* [Task item]
Your job with the data below: print everything from the line that holds "Select the 35% alcohol value for Rogge" down to the line that holds "This screenshot has width=943, height=1024.", ends included, exactly, and nothing else.

* [Records shown]
====

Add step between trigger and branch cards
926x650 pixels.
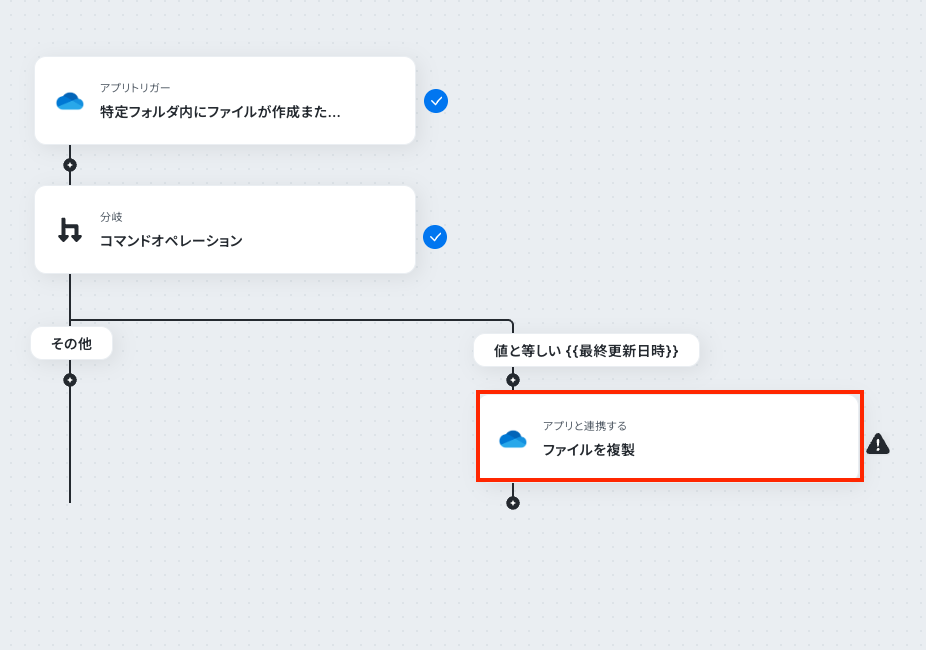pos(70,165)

====

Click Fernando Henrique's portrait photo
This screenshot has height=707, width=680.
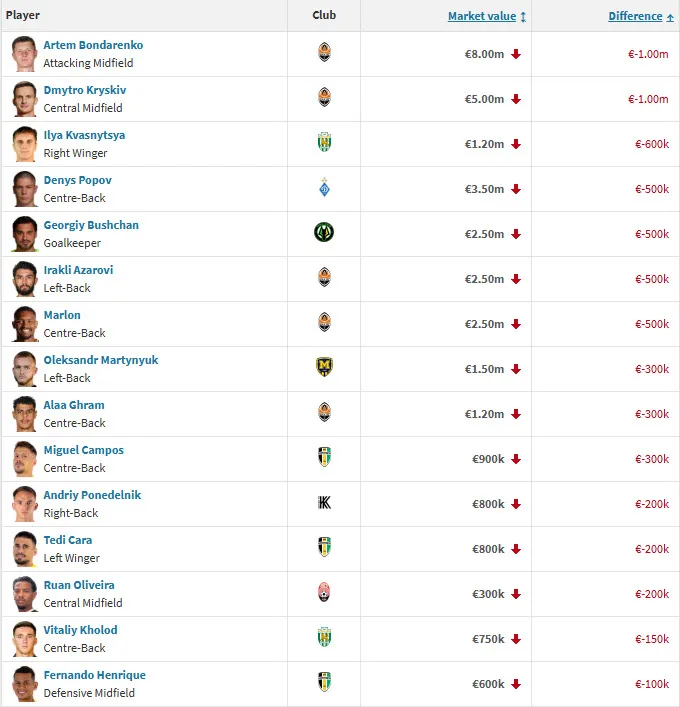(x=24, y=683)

====

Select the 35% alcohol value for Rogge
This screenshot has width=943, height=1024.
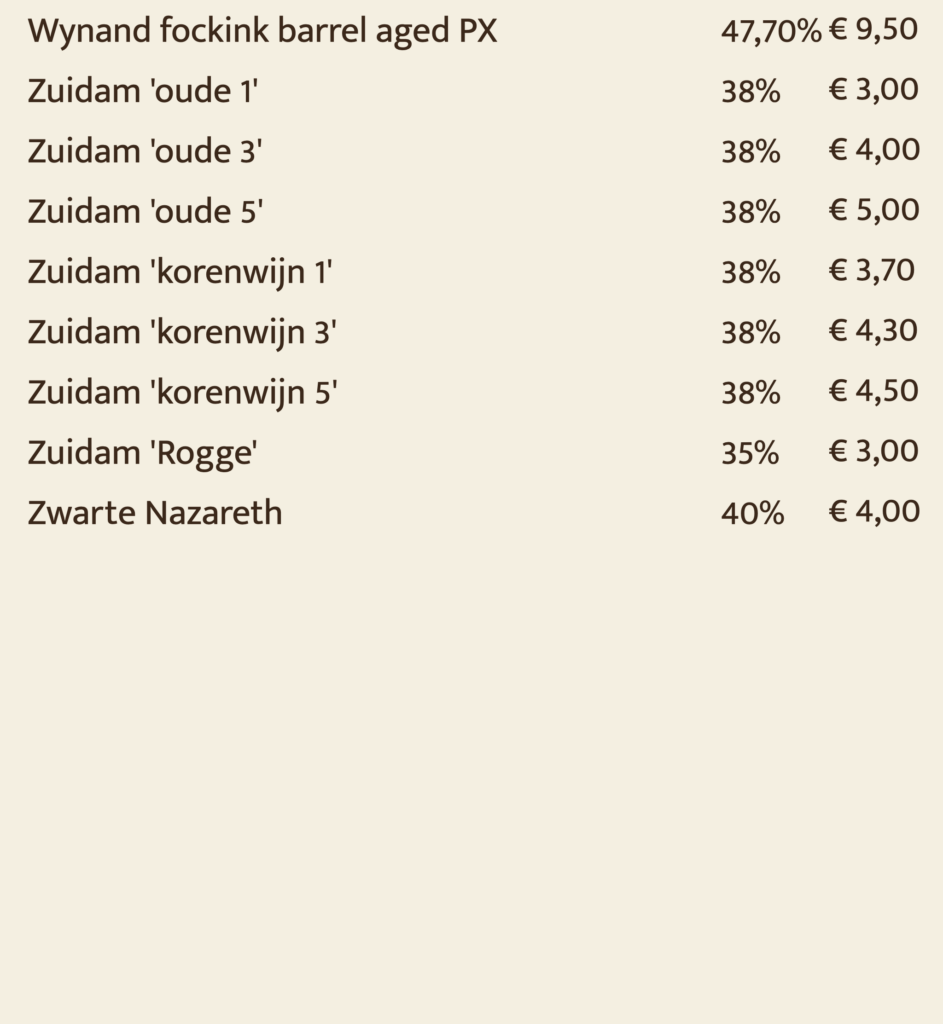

====

* [Solution to this problem]
Select the 35% alcohol value for Rogge
This screenshot has width=943, height=1024.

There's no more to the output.